[Records for finding elements on screens]
————
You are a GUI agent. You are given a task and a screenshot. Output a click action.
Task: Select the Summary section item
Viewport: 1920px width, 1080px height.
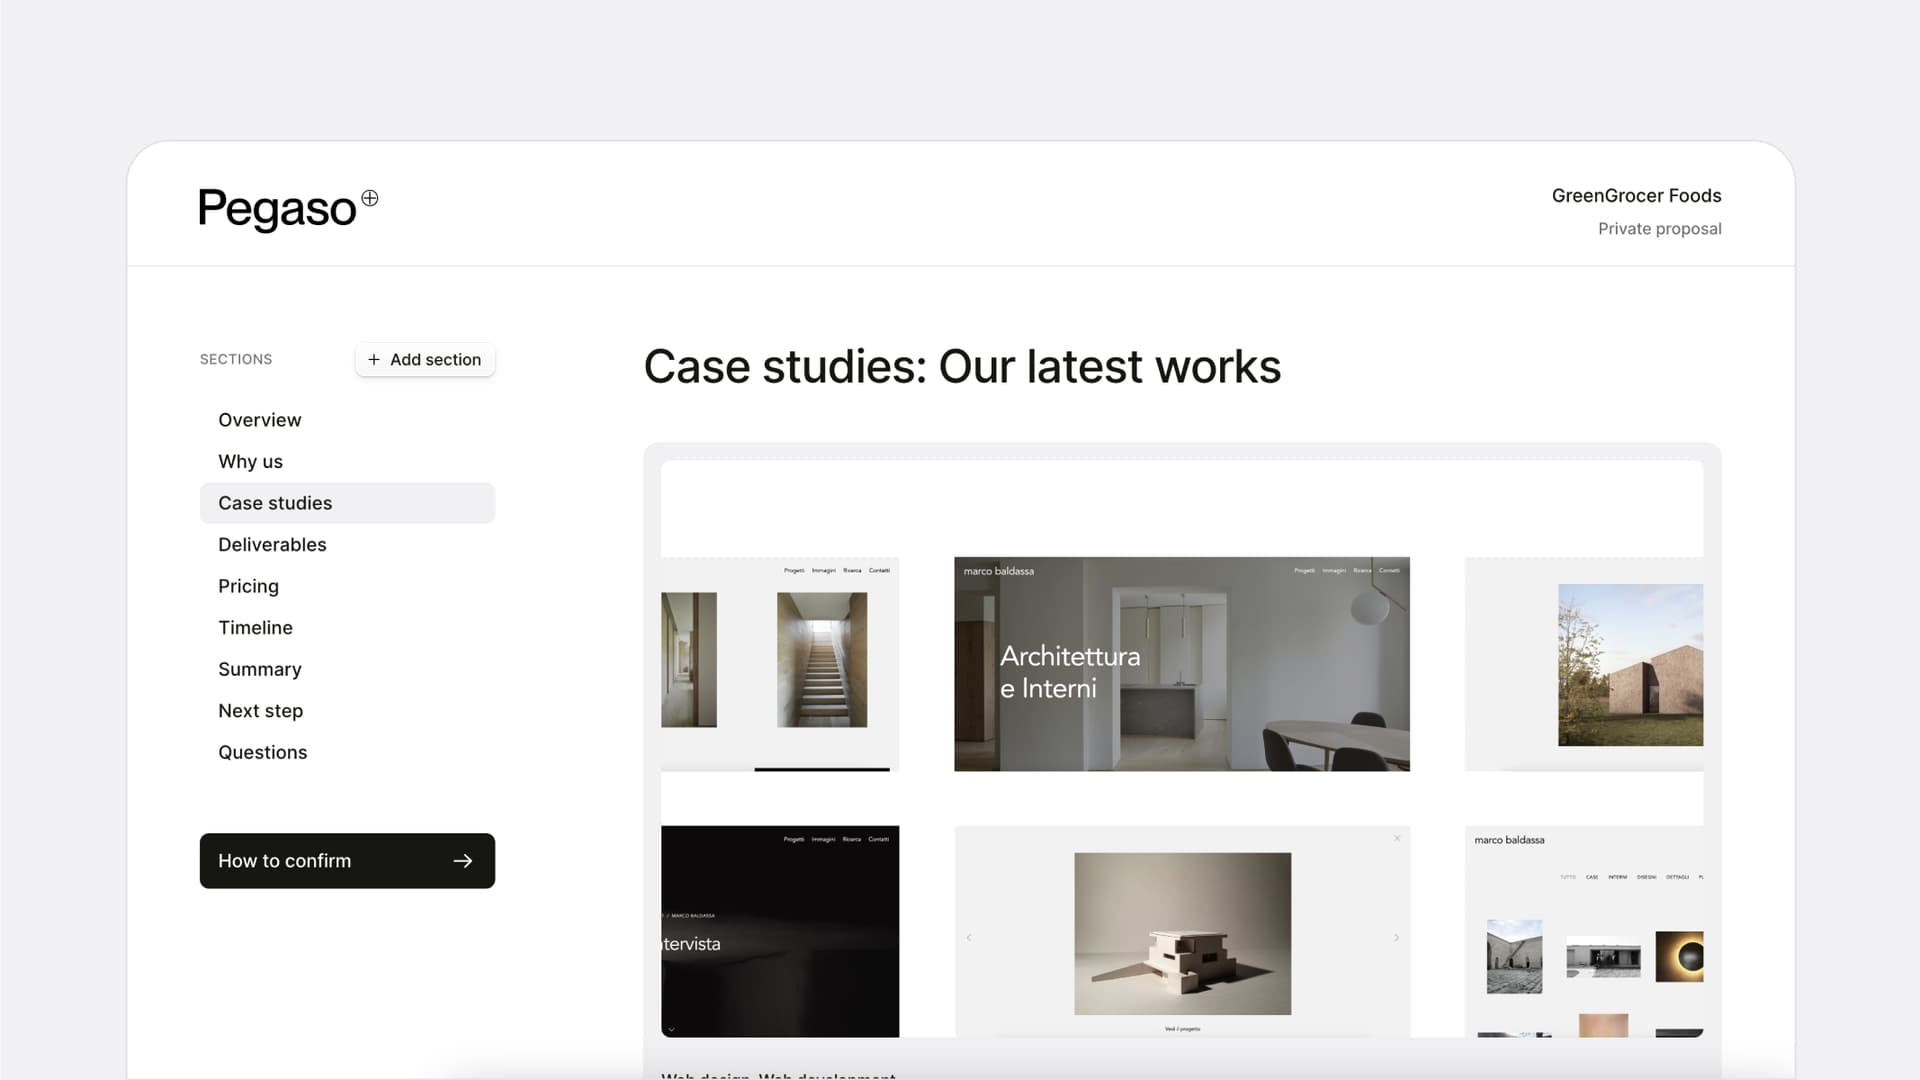[x=260, y=669]
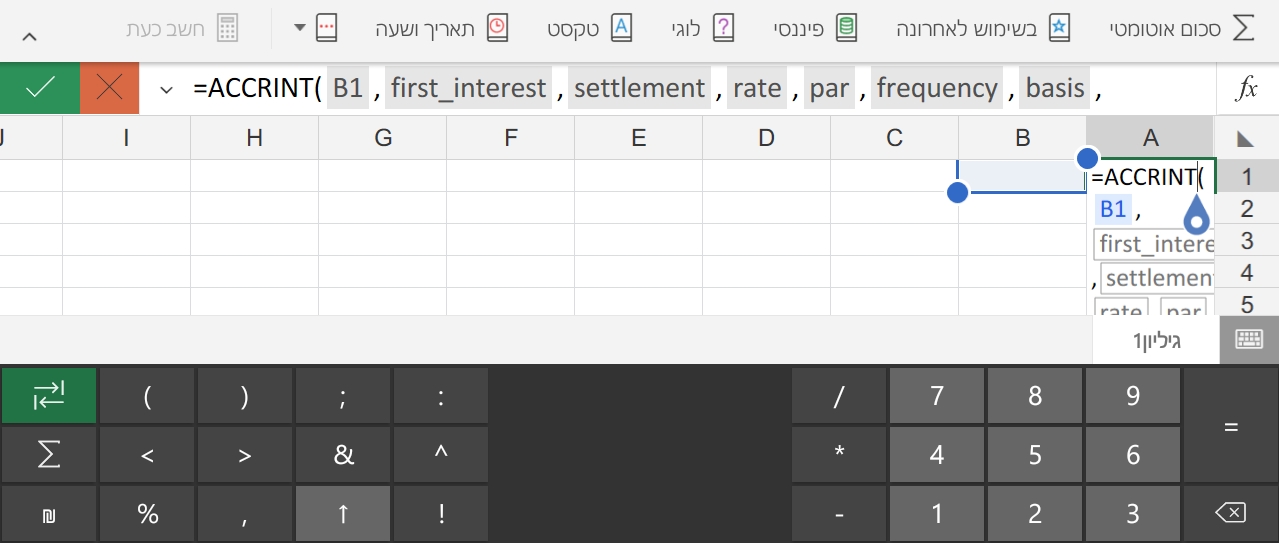
Task: Open the Financial functions list
Action: (815, 28)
————
> **Goal**
Reproduce every line of the records above verbatim, leaving out the pictures.

> **Task answer**
You are a GUI agent. You are given a task and a screenshot. Output a click action.
Task: Select the Summary section item
Viewport: 1920px width, 1080px height.
[x=260, y=669]
Task: Open the Financial functions list
Action: (815, 28)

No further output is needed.